» **Prompt**
Return every one of the items below word for word, leaving the pictures out.

» **Data entries**
※

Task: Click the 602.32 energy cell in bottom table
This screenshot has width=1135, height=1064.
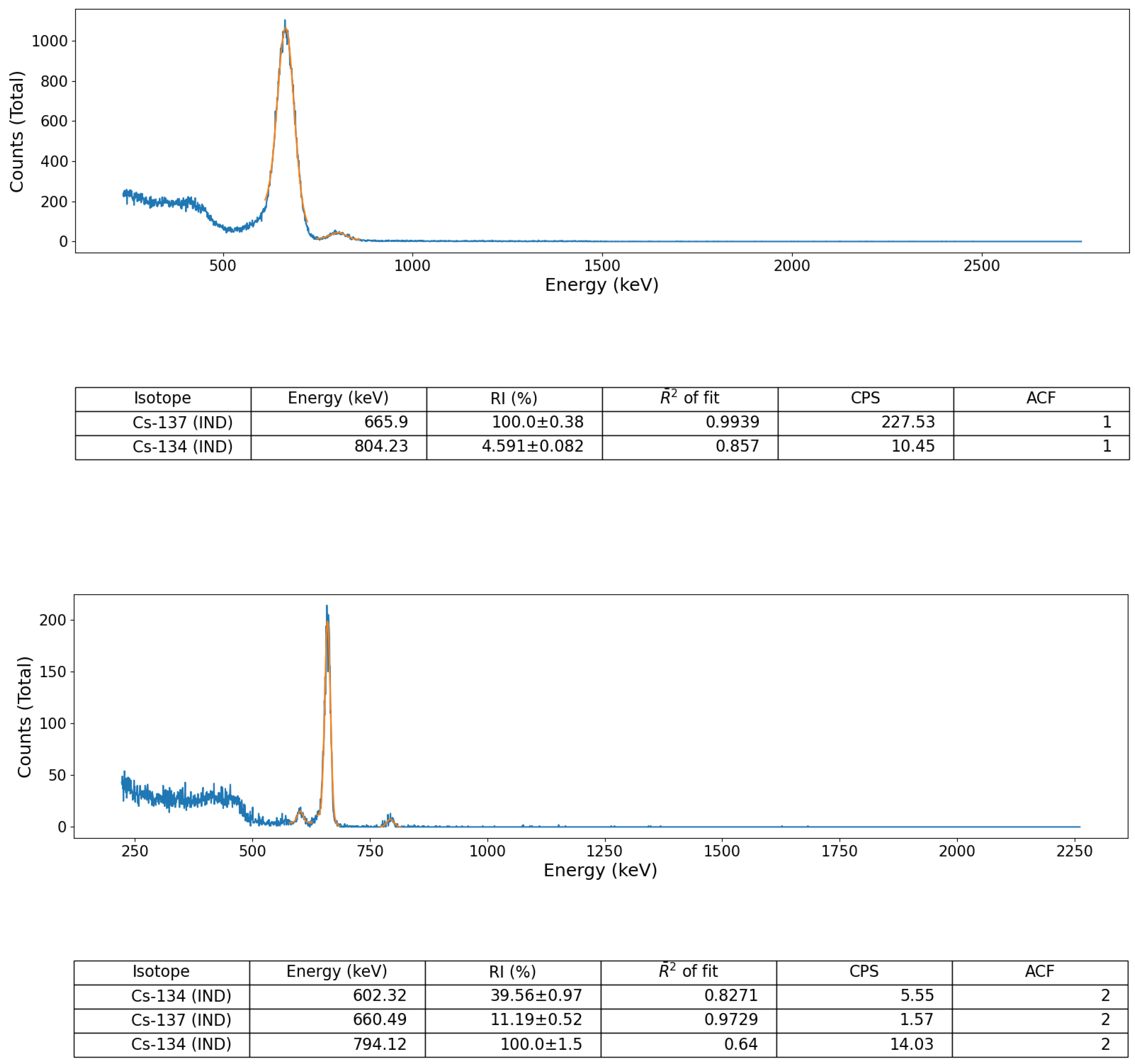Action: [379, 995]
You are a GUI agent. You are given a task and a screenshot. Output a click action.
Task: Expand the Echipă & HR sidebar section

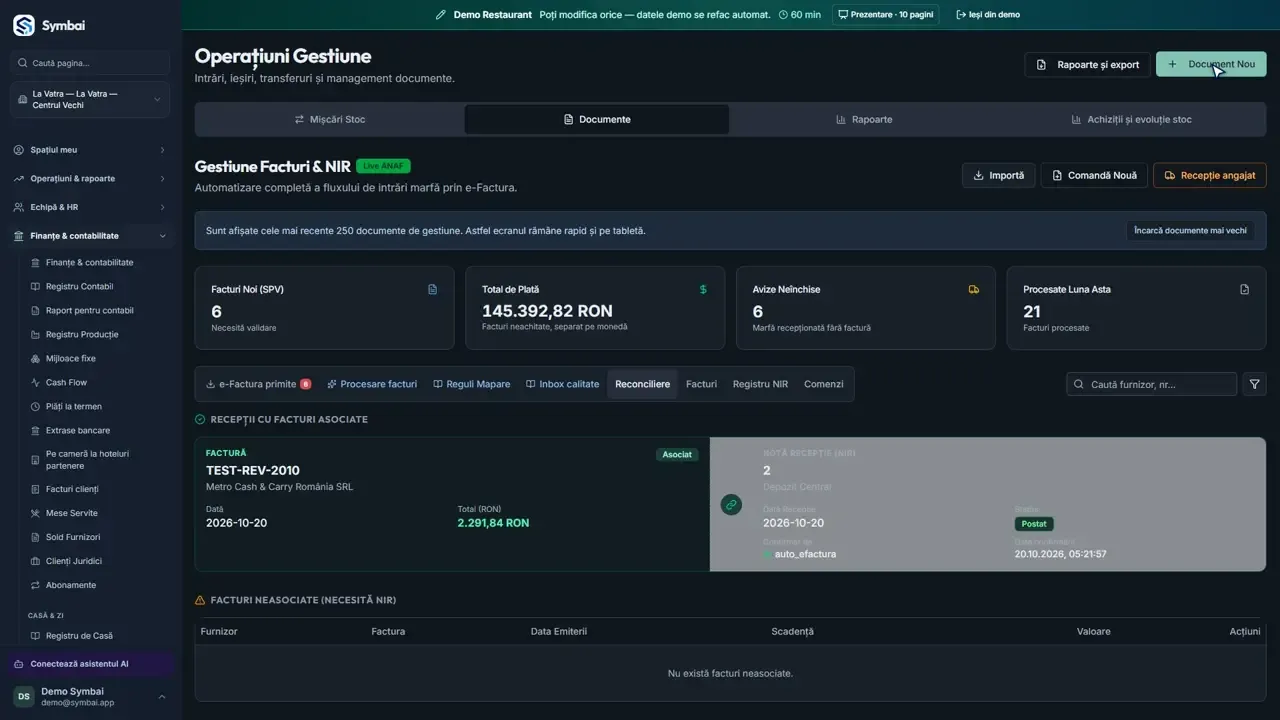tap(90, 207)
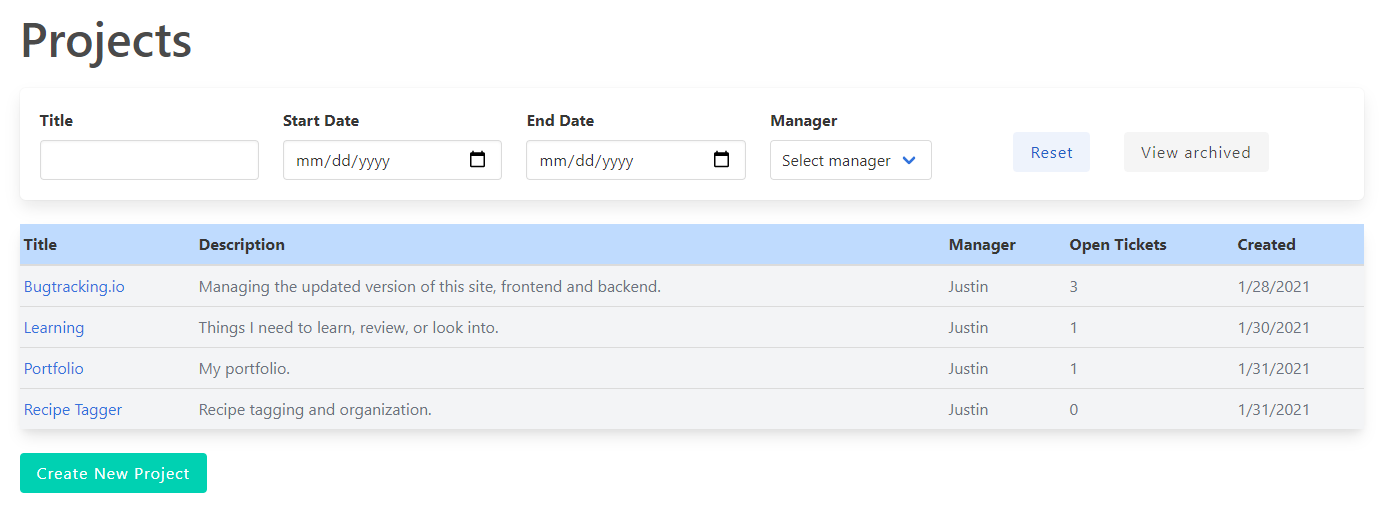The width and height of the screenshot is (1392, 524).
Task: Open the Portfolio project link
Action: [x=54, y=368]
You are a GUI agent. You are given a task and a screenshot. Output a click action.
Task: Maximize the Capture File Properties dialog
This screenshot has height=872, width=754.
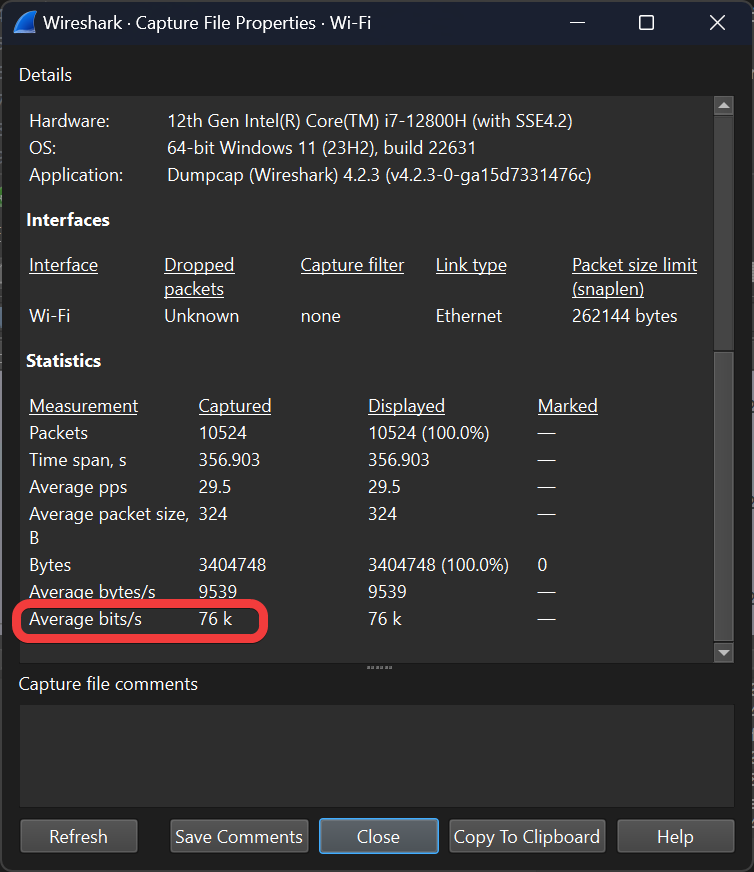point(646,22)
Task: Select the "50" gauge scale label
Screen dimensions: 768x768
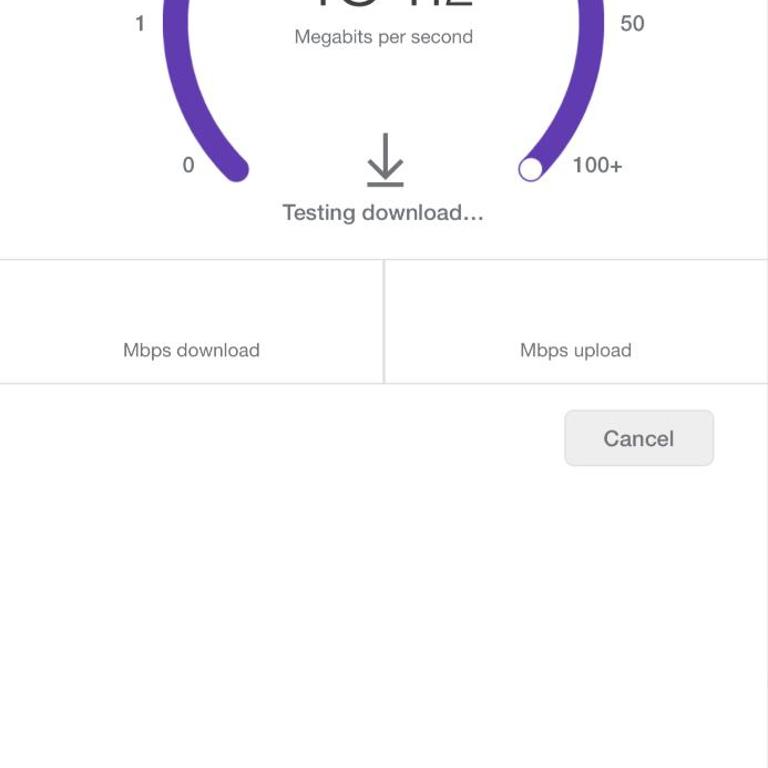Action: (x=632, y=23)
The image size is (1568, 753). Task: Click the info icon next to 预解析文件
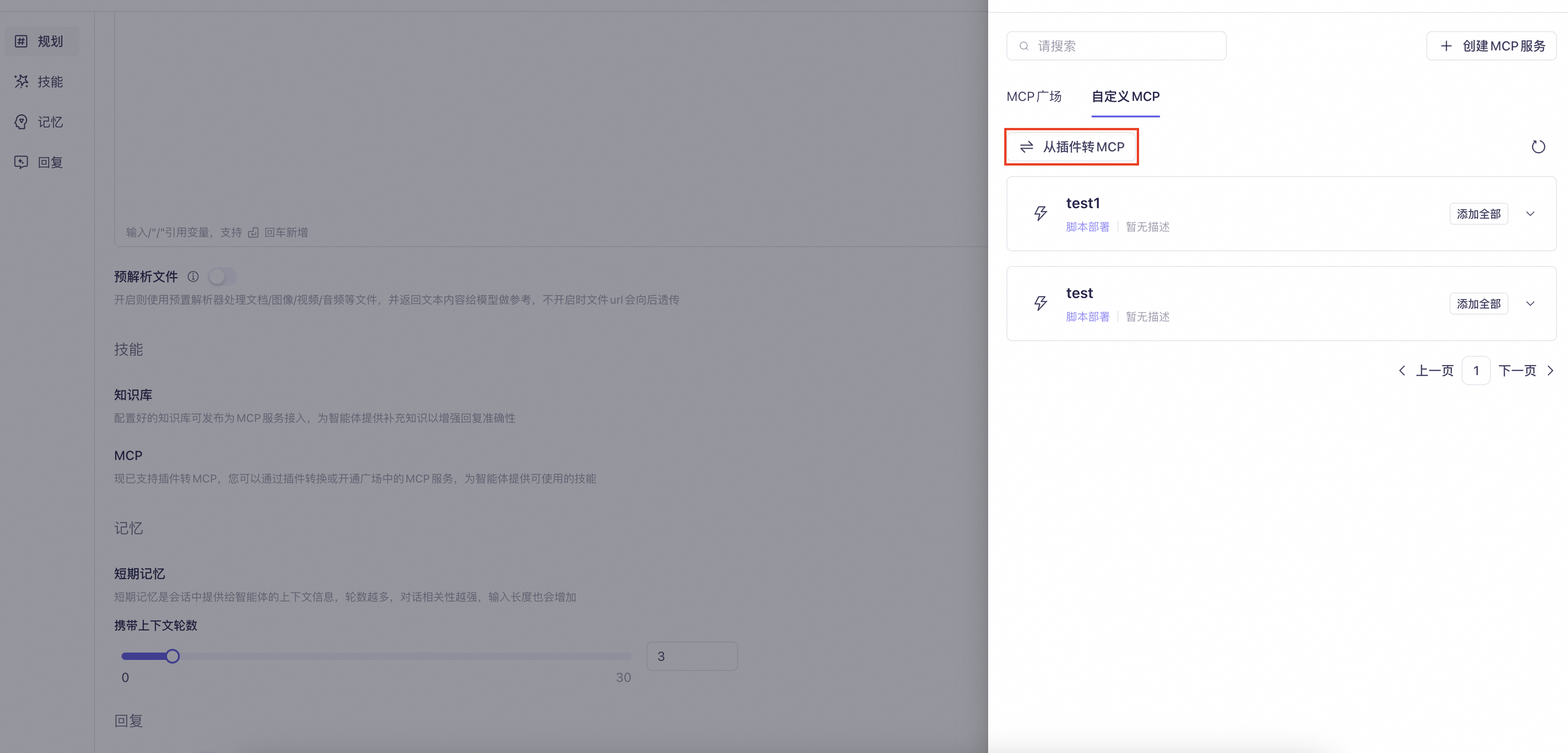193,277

※

» **Expected output**
Task: Click the 602.32 energy cell in bottom table
This screenshot has width=1135, height=1064.
Action: [379, 995]
You are a GUI agent. You are given a task and a screenshot. Output a click action.
Task: Expand the Echipă & HR sidebar section

tap(90, 207)
The width and height of the screenshot is (1392, 524).
Task: Open the Portfolio project link
Action: [x=54, y=368]
You are a GUI agent. You are given a task and a screenshot. Output a click action.
Task: Maximize the Capture File Properties dialog
This screenshot has height=872, width=754.
point(646,22)
Task: Select the "50" gauge scale label
Screen dimensions: 768x768
Action: (x=632, y=23)
The image size is (1568, 753). Task: Click the info icon next to 预解析文件
193,277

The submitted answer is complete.